Byłem na Ukrainie, to ziemia piękna, żyzna ziemia lessowa, poprzecinana głębokimi wąwozami rzek, lecz moje korzenie to Mazowsze, w czasie rozbiorów ziemie pod zaborem rosyjskim. W domowych dokumentach znajduję dokumenty pisane po rosyjsku, których zdobne pismo mimo,  że rozmawiam po rosyjsku odczytać nie potrafię. To też piękna ziemia, przed zbiorami grzechocąca kłosami pełnymi ziaren zbóż.

 Ale po mieczu jestem Warszawiakiem od kilku pokoleń. Dziadkowie przed wojną mieli dom, dziadek był złotnikiem. W czasie wojny wywieziony na roboty, babka z trójką dzieci, najmłodsze 6 miesięcy przez zieloną granicę do rodziny na wieś uciekała. Po wojnie wrócili do Warszawy i zastali w miejscu domu kupkę gruzu. Pieniędzy na odbudowę nie było, trzeba było gdzieś mieszkać. Kupili gospodarstwo rolne i tak dziadek ze złotnika został rolnikiem.
Dlaczego to opisuję? By pokazać jakie uczucia mną targają, gdy widzę morze gruzów tam gdzie niedawno była wieś Marinka, miasto Bachmut.

Dziś jestem na Śląsku, tu posłano mnie w delegację dla wykonania pracy. Naprzeciw hotelu jest sklep Żabka, drogo jak cholera, w dwu i trzy pakach trzeba kupować, bo pojedynczy 10-20% droższy. A tam za ladą stoi dziewczynka, wygląda na 16 lat ale może i ma z 18. Dziś doradzała mi kupno wina. Mówię po rosyjsku, więc akcent szybciutko wykryję. Pytam, skąd jest. Z Ukrainy. Pytam jaki rejon, dziewczyna się z obawą wstrzymuje. Co, tajne przez poufne pytam? Potwierdza z lekkim uśmiechem. Pakując zakupy odczekuję, gdy wszyscy wyjdą ze sklepu i zaczynam rozmowę o Ukrainie. Zdradza... Donbas. To pewnie pani  szkoła to dziś ruina? Potwierdza ze smutkiem w oczach.

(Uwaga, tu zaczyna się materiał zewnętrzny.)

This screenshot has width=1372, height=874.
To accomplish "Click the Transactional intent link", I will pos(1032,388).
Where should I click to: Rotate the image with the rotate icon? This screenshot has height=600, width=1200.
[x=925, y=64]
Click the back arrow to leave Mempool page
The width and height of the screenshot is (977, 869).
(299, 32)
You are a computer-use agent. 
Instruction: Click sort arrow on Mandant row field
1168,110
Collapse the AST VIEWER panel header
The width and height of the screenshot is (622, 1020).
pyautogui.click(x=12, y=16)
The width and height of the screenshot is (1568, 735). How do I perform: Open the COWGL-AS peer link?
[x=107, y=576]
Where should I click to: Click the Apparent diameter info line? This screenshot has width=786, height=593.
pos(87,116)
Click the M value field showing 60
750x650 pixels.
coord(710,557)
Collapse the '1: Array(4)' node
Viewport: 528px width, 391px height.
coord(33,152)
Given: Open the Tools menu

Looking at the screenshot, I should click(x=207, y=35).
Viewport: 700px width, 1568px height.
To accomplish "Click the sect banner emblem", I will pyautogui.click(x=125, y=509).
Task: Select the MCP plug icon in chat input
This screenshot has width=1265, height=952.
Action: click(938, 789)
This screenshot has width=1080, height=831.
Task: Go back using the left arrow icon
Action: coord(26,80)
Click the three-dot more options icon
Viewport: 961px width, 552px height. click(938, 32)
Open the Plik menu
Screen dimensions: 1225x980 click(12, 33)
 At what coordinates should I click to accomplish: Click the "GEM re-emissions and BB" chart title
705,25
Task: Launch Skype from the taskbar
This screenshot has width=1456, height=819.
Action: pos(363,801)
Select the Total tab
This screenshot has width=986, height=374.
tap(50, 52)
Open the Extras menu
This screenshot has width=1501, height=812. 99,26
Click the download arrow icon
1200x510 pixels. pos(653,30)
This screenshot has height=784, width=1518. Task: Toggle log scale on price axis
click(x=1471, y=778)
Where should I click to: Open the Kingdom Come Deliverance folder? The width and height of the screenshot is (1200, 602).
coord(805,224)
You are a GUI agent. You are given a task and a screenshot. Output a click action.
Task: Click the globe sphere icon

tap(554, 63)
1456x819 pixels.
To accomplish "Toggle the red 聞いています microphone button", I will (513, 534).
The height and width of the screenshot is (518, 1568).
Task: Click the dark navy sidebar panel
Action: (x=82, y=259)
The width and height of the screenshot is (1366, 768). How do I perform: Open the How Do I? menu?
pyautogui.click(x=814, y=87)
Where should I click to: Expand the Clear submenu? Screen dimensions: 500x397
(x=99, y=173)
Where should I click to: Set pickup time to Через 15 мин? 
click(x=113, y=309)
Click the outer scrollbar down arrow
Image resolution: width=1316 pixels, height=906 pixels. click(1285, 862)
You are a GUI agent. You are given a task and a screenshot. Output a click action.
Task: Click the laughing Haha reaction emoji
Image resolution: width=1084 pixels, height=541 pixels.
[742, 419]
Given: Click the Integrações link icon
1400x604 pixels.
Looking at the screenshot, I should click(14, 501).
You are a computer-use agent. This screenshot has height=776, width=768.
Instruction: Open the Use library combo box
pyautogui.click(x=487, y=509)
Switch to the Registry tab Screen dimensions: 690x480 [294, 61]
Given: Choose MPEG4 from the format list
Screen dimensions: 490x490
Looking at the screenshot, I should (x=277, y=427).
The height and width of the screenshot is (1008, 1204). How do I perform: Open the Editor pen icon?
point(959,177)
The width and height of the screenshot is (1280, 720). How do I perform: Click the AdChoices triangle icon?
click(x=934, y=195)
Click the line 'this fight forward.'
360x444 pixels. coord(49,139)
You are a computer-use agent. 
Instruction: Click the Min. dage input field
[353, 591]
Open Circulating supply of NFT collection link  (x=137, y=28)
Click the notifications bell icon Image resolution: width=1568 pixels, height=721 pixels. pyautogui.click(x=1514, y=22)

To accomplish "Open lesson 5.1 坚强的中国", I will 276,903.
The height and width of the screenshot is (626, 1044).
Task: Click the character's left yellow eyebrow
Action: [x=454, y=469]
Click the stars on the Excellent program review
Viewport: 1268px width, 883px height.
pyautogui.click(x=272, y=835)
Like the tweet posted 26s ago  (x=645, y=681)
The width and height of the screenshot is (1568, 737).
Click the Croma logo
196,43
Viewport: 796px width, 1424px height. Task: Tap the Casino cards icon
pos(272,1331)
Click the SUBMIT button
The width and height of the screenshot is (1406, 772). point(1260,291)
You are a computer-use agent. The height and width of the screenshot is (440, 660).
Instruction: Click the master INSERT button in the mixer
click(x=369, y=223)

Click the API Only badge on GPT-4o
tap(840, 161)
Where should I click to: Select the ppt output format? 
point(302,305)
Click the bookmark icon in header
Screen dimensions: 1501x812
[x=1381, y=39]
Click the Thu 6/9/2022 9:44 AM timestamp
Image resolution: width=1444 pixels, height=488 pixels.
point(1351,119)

Też znałem człowieka z Donbasu, 30 lat temu pomagał mi wykończać dom. Złota rączka, wystarczyło pokazać problem a on propozycję rozwiązania dawał. Nie ma dnia, bym nie myślał, co z nim. Żyje?


Nie pytałem dziewczyny o poglądy, ale wybaczcie "bracia Moskale", dla których każdy urodzony na Ukrainie to "banderowiec". Jutro bym nie popatrzył w lustro, gdybym to, jeszcze przecież dziecko, rzucone do innego kraju, co na siebie a może i na rodzinę zarabia całymi dniami stojąc za ladą maleńkiego sklepiku nazwał "banderowcem". A co myślę o tych, co tak robią…? No dobrze, zachowam to dla siebie. Na portalu obowiązuje kultura wypowiedzi.

zd.moje:  Widok z balkonu siedziby Wiśniowieckich prezentujący dolinę wyżłobioną w lessowej glebie przez rzekę. Piękno ukraińskiej ziemi. Ubogiej w infrastrukturę, drogi..., lecz bogatą przyrodą.